Quand tout ce monde fut parti, Keller se pencha vers Lébédev et lui dit:
– Si on nous avait laissés faire, toi et moi, nous aurions crié, engagé une lutte; nous nous serions couverts de honte et aurions attiré la police. Mais lui, il s’est fait d’un coup de nouveaux amis, et encore quels amis! Je les connais!
Lébédev, qui était passablement gris, proféra dans un soupir:
– Ce qui a été caché aux sages et aux esprits forts a été révélé aux enfants. Il y a longtemps que je lui ai appliqué cette parole, mais maintenant j’ajouterai que l’enfant lui-même a été préservé et sauvé de l’abîme par Dieu et par tous ses saints!
Vers dix heures et demie on laissa enfin le prince seul.

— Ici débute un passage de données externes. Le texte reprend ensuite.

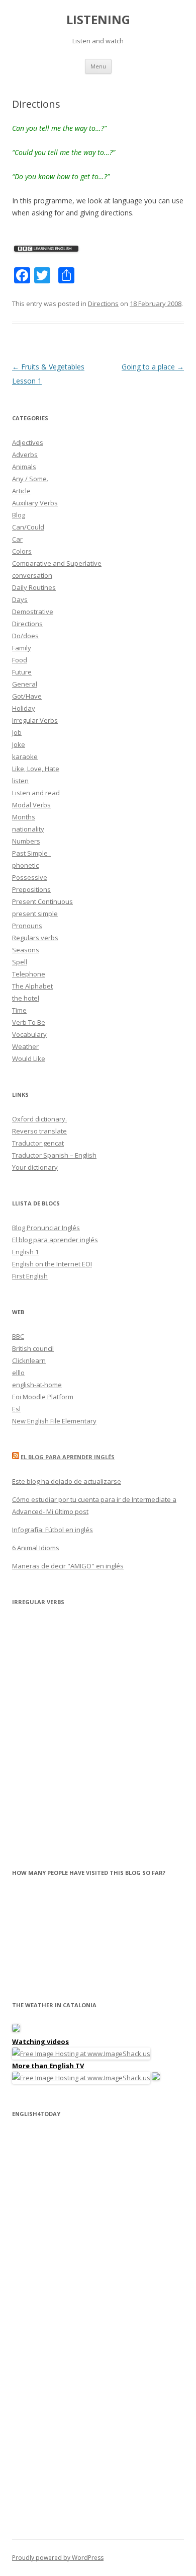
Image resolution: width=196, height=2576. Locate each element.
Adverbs (25, 454)
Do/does (25, 635)
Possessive (29, 877)
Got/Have (27, 696)
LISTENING (98, 20)
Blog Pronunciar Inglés (46, 1227)
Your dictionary (35, 1167)
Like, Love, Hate (35, 768)
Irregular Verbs (35, 720)
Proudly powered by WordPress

Il avait mal à la tête. Kolia partit le dernier après l’avoir aidé à dévêtir son habit de marié. Ils se quittèrent avec de chaleureuses protestations d’amitié. Kolia ne s’appesantit pas sur l’événement de la journée, mais promit de revenir le lendemain de bonne heure. Il assura plus tard que le prince ne l’avait prévenu de rien et l’avait laissé dans l’ignorance de ses intentions en prenant congé de lui. Bientôt il ne resta presque plus personne dans la maison: Bourdovski était allé chez Hippolyte, Keller et Lébédev étaient partis on ne sait où. Seule Véra Lébédev demeura encore quelque temps pour rendre à l’appartement son aspect habituel. Au moment de se retirer elle alla voir ce que faisait le prince. Il était assis à sa table, les deux coudes appuyés et le visage caché dans ses mains. Elle s’approcha doucement et lui toucha l’épaule. Le prince la regarda avec surprise et mit près d’une minute à rassembler ses souvenirs; quand il se fut ressaisi et eut tout compris, il manifesta une brusque et véhémente émotion. Il finit par la prier avec une vive insistance de venir frapper à sa porte le lendemain matin à l’heure du premier train, à sept heures. La jeune fille promit; sur quoi il la conjura de ne parler de cela à personne, ce qu’elle promit également. Enfin lorsque, la porte grande ouverte, elle était déjà sur le point de s’en aller, il la retint pour la troisième fois, lui prit les mains, les baisa, puis l’embrassa elle-même sur le front et lui dit: «À demain!» avec un accent «insolite». Tel fut du moins le récit de Véra. Elle sortit en proie à de sérieuses appréhensions à son sujet. Le lendemain elle se tranquillisa plus ou moins quand elle eut, comme convenu, frappé un peu après sept heures pour le prévenir que le train de Pétersbourg partait dans un quart d’heure: il lui sembla en effet qu’en ouvrant la porte il avait l’air parfaitement dispos et même souriant. Il s’était à peine déshabillé pour passer la nuit, mais avait tout de même dormi. Il dit qu’il pensait pouvoir revenir dans la journée. Tout portait à croire que Véra était la seule personne à laquelle il eût alors jugé possible et nécessaire d’annoncer son intention de se rendre à Pétersbourg.